Tu as MacBook 1,1 ou 2,1 ?


----------



## Cyclair (1 Janvier 2012)

je ne sais pas ce qu'es 1.1 ou 2.1 je le sais comment?????


----------



## DarkMoineau (1 Janvier 2012)

A propos de ce mac =) 
plus d'info =)

Voila les infos encadrées pour ma machine:


----------



## Pamoi (1 Janvier 2012)

Cyclair a dit:


> je ne sais pas ce qu'es 1.1 ou 2.1 je le sais comment?????



pour faire suite à ce que dit DarkMoineau, sous leopard:

A propos de ce mac --> 
plus d'info -->
materiel :




Il me semble que sur ces modèles on peut monter à 4 Go de mémoire, mais que seuls 3 Go seront reconnus. A confirmer.


----------



## DarkMoineau (1 Janvier 2012)

Selon MacTracker c'est ça oui, sur un 2.1


----------



## Cyclair (1 Janvier 2012)

Ok je vais regader cela. Si c 2,1 cela veux dire qu le mac est evolutif a 4go ou pas?


----------



## Pamoi (1 Janvier 2012)

Cyclair a dit:


> Si c 2,1 cela veux dire qu le mac est evolutif a 4go ou pas?



Oui, mais en fait non:
Selon MacTracker seuls 3 Go seront reconnus (cf le post de DarkMoineau ci-dessus)


----------



## subsole (1 Janvier 2012)

Cyclair a dit:


> Ok je vais regader cela. Si c 2,1 cela veux dire qu le mac est evolutif a 4go ou pas?



Bonjour,
Pour un 2.1 c'est 3 Go.



Pamoi a dit:


> seuls 3 Mo seront reconnus (


La soirée a été agitée.


----------



## Pamoi (1 Janvier 2012)

subsole a dit:


> La soirée a été agitée.



Et la nuit courte


----------



## Cyclair (1 Janvier 2012)

Oui c est bien un 2.1 donc 3GO, je vais donc juste racheter un barrette de 2GO et sa me fera donc 3go.

Je verrais pas énorme différence? SI?


----------



## Cyclair (1 Janvier 2012)

Alors sa voeux le coup de passer en 3GO a savoir que je suis sous Lion et que je n es pas de souci le mac tourne très bien, vais je sentir la différence en 3GO?????


----------



## DarkMoineau (2 Janvier 2012)

Perso jusqu'à 4Go (donc 3 ici) la différence se sent.

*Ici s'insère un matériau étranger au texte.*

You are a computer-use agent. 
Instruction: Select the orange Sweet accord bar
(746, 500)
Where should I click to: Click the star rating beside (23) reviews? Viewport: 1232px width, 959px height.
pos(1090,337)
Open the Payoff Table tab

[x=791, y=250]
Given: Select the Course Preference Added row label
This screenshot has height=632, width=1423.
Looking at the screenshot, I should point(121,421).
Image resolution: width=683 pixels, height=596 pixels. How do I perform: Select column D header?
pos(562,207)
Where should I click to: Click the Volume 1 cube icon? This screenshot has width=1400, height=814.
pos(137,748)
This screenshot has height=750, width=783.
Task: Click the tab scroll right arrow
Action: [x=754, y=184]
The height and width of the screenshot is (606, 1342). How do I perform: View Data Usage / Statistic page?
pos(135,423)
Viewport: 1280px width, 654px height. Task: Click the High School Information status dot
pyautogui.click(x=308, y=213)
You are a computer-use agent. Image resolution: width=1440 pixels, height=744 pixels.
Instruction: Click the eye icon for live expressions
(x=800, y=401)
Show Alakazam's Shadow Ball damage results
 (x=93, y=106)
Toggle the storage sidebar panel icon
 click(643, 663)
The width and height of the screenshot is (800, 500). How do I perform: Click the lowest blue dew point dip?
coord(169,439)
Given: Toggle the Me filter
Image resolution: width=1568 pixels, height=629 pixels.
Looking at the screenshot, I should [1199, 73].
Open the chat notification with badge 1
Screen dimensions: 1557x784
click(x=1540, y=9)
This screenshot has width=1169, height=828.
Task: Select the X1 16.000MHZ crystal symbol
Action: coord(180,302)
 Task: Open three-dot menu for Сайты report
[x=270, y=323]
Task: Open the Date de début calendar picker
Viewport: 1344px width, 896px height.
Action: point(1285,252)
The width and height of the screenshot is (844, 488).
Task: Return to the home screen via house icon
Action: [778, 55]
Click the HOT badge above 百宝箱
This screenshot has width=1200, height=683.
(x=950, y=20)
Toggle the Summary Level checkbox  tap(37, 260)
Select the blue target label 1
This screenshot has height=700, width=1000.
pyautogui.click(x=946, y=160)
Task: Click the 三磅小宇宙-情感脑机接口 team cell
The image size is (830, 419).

Au delà non par contre, sauf tâches particulières tel la virtualisation.


----------



## Cyclair (2 Janvier 2012)

Merci de ta réponse


----------



## Cyclair (3 Janvier 2012)

Juste une autre question je peux mettre 2GO+1GO ou alors 2GO+2GO et seulement 3GO sera donc reconnu?


----------



## DarkMoineau (3 Janvier 2012)

je sais qu'on préfère le double canal (2 barrettes identiques) mais je ne sais pas si ton processeur le supporte.


----------



## Cyclair (13 Janvier 2012)

Suite de mon post, après l achat de ma mémoire de 2GO, j ai donc mis celle de 1GO avec sur le slot 2 et tout fonctionne bien, reconnu 3GO et le mac va plus vite sur les ouvertures comme itune, iphoto et autre appli, donc parfait


----------